A Billie Holiday Songbook
Lara Downes
Lara Downes
Lara Downes
Listen Magazine
Steinway & Sons
Fall 2015
By Lara Downes
EVERY SATURDAY MORNING when I was a little girl, my sisters and I went to the San Francisco Conservatory of Music for what we called "Saturday Classes": piano lessons, theory, music history - serious classical music training for serious little musicians. Saturday afternoons, when we got home, we had a ritual. We'd get out our "dress-up" from the vintage steamer trunk that housed a collection of my mother's 1960s party dresses and my grandmother's furs, go through my parents' record collection - The Beatles, Sinatra, Charles Aznavour, Nat King Cole, Billie Holiday - and dance around the living room. Those Billie Holiday records stopped me in my tracks. I was enthralled by her dark eyes shaded by the white gardenia, by her world-worn voice, and by what I knew, even then, to be the totally, startlingly distinctive qualities of mood and phrasing, line and color that she brought to even the simplest tune.

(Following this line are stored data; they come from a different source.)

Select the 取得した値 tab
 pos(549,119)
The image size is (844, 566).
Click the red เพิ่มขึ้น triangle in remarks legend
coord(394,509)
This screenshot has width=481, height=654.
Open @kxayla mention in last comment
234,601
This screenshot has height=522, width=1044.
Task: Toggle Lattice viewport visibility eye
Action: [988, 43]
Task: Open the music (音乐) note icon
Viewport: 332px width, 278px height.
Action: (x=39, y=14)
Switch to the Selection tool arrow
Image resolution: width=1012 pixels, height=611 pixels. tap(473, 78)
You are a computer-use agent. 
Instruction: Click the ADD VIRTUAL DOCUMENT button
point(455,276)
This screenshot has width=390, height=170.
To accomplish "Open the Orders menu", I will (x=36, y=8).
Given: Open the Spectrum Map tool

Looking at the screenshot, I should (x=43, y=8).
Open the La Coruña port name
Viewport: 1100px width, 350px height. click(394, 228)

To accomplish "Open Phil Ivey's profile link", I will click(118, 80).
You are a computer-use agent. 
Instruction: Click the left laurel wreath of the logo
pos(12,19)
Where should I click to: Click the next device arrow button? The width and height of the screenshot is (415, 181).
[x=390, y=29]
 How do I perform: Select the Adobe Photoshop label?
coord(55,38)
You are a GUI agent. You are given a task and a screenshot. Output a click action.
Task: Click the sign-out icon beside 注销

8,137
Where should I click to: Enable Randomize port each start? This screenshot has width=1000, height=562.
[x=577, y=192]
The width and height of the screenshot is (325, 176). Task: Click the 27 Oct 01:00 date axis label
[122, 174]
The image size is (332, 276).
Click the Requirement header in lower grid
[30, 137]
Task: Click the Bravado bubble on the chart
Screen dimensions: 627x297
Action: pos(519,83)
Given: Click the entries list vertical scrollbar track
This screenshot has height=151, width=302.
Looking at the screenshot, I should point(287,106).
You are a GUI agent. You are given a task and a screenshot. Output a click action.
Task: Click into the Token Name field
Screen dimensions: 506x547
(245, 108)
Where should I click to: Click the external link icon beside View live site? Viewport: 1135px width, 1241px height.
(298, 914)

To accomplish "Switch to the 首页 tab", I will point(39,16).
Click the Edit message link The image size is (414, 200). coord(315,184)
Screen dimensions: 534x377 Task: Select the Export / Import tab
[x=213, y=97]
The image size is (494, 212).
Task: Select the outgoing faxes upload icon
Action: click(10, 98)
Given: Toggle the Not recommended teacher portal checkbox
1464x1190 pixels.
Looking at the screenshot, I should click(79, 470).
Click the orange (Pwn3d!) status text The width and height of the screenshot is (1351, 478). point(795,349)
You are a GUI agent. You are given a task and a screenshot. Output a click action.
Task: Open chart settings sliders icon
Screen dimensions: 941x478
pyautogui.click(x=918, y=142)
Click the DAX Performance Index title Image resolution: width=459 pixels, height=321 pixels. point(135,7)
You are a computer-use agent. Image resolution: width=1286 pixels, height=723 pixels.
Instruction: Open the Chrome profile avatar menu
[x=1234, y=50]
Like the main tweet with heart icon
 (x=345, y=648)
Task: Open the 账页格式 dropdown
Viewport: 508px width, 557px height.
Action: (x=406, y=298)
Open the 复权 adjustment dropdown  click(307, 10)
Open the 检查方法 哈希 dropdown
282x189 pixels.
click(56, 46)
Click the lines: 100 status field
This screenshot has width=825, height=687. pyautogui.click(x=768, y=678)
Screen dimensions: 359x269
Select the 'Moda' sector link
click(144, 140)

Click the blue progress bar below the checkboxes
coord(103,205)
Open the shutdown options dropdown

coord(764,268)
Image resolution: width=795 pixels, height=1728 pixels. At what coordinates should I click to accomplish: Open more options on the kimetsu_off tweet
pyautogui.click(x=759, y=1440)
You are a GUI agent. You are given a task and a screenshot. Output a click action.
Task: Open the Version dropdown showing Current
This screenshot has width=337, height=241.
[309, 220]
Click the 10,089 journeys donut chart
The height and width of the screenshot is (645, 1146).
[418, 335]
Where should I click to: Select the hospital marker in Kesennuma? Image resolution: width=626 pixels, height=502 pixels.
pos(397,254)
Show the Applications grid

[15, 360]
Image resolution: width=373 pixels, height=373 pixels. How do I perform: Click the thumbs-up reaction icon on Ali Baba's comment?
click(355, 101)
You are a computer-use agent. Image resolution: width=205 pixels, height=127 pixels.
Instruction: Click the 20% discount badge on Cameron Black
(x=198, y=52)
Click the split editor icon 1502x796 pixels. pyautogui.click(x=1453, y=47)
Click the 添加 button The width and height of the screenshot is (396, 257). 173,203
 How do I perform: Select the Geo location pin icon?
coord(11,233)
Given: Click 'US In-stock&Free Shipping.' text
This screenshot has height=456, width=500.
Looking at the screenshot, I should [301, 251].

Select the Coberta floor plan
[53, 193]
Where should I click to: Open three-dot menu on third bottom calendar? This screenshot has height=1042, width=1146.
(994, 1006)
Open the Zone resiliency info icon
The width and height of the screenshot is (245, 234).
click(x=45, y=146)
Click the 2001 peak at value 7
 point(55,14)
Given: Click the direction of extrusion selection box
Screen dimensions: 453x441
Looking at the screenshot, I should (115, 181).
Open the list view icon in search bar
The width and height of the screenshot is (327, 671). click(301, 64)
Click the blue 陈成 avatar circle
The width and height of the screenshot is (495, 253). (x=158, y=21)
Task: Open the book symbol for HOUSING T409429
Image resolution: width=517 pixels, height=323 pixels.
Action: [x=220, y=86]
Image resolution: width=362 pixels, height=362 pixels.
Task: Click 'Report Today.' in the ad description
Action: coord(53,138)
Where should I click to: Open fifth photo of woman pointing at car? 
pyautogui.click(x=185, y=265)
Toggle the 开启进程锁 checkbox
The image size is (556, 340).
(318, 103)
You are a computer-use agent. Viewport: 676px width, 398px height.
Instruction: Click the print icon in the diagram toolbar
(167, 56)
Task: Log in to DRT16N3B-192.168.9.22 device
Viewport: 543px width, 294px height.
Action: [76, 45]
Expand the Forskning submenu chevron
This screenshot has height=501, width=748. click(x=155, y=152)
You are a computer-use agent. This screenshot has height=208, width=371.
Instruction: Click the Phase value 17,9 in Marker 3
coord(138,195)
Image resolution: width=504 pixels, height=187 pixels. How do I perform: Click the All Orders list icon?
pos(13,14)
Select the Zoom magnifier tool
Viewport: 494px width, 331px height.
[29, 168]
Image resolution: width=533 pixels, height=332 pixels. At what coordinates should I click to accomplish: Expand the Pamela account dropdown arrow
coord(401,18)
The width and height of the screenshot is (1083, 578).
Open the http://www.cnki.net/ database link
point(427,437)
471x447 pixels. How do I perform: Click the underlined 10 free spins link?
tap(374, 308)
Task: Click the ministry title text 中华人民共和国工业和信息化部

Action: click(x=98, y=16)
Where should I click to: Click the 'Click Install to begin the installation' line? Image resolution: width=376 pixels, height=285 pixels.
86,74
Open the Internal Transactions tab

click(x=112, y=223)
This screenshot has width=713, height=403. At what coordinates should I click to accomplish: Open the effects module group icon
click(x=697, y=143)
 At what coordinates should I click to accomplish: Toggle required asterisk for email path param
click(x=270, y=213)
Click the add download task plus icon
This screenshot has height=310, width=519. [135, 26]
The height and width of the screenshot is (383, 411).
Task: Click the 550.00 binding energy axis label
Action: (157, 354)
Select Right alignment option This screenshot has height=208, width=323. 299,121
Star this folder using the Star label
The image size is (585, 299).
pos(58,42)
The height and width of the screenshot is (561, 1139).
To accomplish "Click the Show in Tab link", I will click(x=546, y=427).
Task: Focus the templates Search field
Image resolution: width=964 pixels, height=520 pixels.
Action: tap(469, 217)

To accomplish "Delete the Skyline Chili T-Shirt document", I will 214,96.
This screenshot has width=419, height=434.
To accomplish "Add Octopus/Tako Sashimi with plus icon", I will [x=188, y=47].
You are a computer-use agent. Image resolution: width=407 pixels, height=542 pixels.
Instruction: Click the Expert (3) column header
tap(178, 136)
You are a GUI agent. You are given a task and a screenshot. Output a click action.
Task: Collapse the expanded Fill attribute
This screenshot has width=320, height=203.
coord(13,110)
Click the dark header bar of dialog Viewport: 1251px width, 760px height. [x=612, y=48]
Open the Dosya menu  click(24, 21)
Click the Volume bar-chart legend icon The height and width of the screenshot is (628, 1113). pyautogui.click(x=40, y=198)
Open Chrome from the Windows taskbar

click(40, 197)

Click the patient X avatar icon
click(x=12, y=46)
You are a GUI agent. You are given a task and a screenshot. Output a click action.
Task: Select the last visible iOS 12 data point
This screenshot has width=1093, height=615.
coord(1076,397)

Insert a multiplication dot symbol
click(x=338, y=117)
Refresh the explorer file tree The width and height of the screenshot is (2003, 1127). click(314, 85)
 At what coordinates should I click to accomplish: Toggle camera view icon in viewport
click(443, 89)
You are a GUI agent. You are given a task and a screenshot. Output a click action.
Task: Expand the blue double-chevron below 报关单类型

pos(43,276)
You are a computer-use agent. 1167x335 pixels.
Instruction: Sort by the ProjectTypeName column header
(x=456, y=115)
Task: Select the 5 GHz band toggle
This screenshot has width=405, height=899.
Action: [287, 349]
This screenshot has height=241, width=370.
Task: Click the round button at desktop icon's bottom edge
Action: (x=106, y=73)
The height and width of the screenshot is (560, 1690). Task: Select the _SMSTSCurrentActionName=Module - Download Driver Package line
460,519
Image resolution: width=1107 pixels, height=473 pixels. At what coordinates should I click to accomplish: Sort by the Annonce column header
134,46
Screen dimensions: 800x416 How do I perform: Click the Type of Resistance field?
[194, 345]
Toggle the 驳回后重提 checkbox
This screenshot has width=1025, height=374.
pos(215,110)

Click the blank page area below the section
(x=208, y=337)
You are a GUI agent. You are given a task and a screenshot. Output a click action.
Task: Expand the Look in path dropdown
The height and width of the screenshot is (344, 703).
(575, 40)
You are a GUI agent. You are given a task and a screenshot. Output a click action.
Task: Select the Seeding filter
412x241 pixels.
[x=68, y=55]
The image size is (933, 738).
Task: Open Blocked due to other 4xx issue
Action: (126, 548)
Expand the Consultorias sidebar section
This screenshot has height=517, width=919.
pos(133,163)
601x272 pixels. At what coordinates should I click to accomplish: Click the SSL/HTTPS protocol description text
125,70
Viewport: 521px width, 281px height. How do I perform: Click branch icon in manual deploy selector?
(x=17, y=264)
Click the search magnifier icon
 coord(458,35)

In my diary, the year I was eight, I made a careful list, in perfect cursive, of all my favorite things. My favorite song: Billie Holiday, "I Cover the Waterfront." Such a sad song, about watching and waiting for a love that's gone. That year was the last year of my father's long, slow, dying. And then he was gone, and I spent foggy afternoons at our dining room window, looking out over the San Francisco Bay, waiting for the sadness to lift. I pulled out the old records at night. I cover the waterfront, Billie sang, I'm watching the sea / Will the one I love be coming back to me?
My father was born in Harlem, and he grew up just steps from the legendary clubs where jazz blossomed in its golden age. The Apollo, Lenox Lounge, Minton's: all places Billie Holiday sang during the years of his childhood. He loved jazz, and in my earliest memories he is listening to records, the long length of him stretched out in the Eames chair in our living room - Billie Holiday, Ellington, Coltrane, the Modern Jazz Quartet, and Glenn Gould's Bach, which is its own kind of bebop.
In the end, he left us the memories and the records.